[REQUIREMENTS]:
1. From the thread about Linux dropping support for old x86 chips, extract the passage between "No, they cannot." and "Philosophically opposed.", inclusive, copying it word for word.
2. Continue the thread about Linux dropping support for old x86 chips from where it stops.

____ EXTRACT PROVIDED

Between i486, i586 and i686 there's been a steady drumbeat of Linux distros and kernel itself deprecating support

3 comments

> Linux kernels in 2026 can still target i386 systems!

No, they cannot. 386 support was dropped in 2012 and 486 was dropped in 2026, including some third-party 586/686 vendors as well.

https://pcper.com/2026/05/first-i486-support-now-linux-aband...

Can you explain what the featured article is talking about when it talks about i386-linux-musl and Linux kernel v6.19
Didn't mainline Linux drop i386 in like 2012? Wild it still functions tbh
I’m curious, are you running i386 devices or more philosophically opposed to deprecation?
Philosophically opposed.

I'd like to see indefinite support powered through emulation under a modern CI server hardware with rigorous automated test-suites, with maintenance potentially supported in part with AI.

But someone else should do this, of course.

> ...powered through emulation under a modern CI server...

I have a 486 PC sitting in my living room. For shits and giggles, I've cobbled together a FAT12 boot loader that runs a program directly off a floppy and played around from there.

And even by that little that I played around so far, I managed to run into more than one issue where something would work perfectly fine in Qemu, but not on the real hardware. Bochs appears to be more faithful, but also not 100% exact.

________
____ DATA ROWS

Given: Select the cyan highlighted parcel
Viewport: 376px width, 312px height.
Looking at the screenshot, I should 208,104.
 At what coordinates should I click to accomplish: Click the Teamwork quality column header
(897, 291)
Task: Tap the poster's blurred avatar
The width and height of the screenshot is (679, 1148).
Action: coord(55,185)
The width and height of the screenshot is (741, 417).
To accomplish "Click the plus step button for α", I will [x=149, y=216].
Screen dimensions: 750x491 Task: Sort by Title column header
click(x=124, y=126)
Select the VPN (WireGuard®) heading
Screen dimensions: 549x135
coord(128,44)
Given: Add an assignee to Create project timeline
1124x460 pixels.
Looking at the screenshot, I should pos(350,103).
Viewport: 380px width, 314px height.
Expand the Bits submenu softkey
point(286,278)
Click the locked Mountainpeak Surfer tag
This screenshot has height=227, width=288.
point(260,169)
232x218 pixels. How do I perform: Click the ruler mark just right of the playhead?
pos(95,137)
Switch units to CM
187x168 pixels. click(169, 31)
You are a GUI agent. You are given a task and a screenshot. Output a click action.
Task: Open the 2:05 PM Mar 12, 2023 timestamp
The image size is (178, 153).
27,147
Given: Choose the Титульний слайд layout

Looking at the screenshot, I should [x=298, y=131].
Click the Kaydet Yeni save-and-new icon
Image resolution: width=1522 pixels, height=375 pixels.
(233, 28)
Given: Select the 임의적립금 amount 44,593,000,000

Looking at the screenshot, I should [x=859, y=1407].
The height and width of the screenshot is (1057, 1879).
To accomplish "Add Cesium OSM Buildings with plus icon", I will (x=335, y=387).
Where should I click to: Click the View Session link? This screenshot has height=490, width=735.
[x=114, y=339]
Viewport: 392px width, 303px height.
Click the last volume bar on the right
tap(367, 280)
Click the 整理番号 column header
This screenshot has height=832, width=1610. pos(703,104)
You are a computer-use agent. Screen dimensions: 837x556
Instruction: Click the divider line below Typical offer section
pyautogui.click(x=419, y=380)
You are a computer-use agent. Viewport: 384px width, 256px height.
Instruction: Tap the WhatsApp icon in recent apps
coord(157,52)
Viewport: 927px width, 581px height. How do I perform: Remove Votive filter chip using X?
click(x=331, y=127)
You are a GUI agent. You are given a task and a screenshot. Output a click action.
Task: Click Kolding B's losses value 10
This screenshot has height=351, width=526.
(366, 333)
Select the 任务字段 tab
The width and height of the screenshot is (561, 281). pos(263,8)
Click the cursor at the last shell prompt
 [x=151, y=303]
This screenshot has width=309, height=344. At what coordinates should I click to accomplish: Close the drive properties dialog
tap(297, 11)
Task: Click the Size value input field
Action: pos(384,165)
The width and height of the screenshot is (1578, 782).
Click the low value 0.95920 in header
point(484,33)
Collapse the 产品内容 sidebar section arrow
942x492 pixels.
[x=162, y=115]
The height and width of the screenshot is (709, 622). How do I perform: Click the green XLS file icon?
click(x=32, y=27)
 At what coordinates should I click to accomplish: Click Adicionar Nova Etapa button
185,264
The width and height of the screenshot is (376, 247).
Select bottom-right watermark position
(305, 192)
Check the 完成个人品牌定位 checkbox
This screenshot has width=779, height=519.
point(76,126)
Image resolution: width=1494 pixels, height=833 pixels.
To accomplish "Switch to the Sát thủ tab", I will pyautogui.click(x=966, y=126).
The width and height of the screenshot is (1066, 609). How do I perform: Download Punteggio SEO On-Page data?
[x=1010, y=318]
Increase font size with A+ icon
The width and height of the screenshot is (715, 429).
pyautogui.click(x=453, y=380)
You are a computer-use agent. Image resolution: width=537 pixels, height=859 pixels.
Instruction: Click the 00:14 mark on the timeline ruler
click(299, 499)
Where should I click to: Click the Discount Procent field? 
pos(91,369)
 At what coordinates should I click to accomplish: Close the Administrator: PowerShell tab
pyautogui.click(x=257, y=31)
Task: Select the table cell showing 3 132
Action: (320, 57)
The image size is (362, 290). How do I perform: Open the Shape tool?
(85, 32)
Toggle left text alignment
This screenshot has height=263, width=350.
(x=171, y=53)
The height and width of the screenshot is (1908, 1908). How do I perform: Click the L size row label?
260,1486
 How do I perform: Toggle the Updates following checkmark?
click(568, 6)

________

[RESPONSES TO THE EXERCISE]:
1.
No, they cannot. 386 support was dropped in 2012 and 486 was dropped in 2026, including some third-party 586/686 vendors as well.

https://pcper.com/2026/05/first-i486-support-now-linux-aband...

Can you explain what the featured article is talking about when it talks about i386-linux-musl and Linux kernel v6.19
Didn't mainline Linux drop i386 in like 2012? Wild it still functions tbh
I’m curious, are you running i386 devices or more philosophically opposed to deprecation?
Philosophically opposed.

2.
Btw. did you know that Windows 9x has an interesting TLB invalidation bug that apparently went unnoticed for decades and now triggers in KVM on AMD Zen 2 and newer CPUs? (see: https://github.com/JHRobotics/patcher9x)

AFAIK, part of the reason Linux no longer supports i486 is that it made CMPXCHG8B a hard requirement (and also RDTSC). You would need to maintain a completely separate implementation of a bunch of low-level locking primitives. I'm somewhat skeptical how well that will work when your testing relies entirely on emulation.

> ... someone else should do this, of course.

of course ;-)

A lot of things in Linux just plain won't work on an 80386; they dropped support 13 years ago mostly because the 80386 has some quirks with SMP support that make it much more difficult, and developers didn't really have real hardware to test on (emulation doesn't help with things like that).
What's the philosophy?
Whilst i386 hardware continues to exist, modern Linux kernels should continue to support it.
Does it continue to exist?
Lots of it, especially in embedded systems.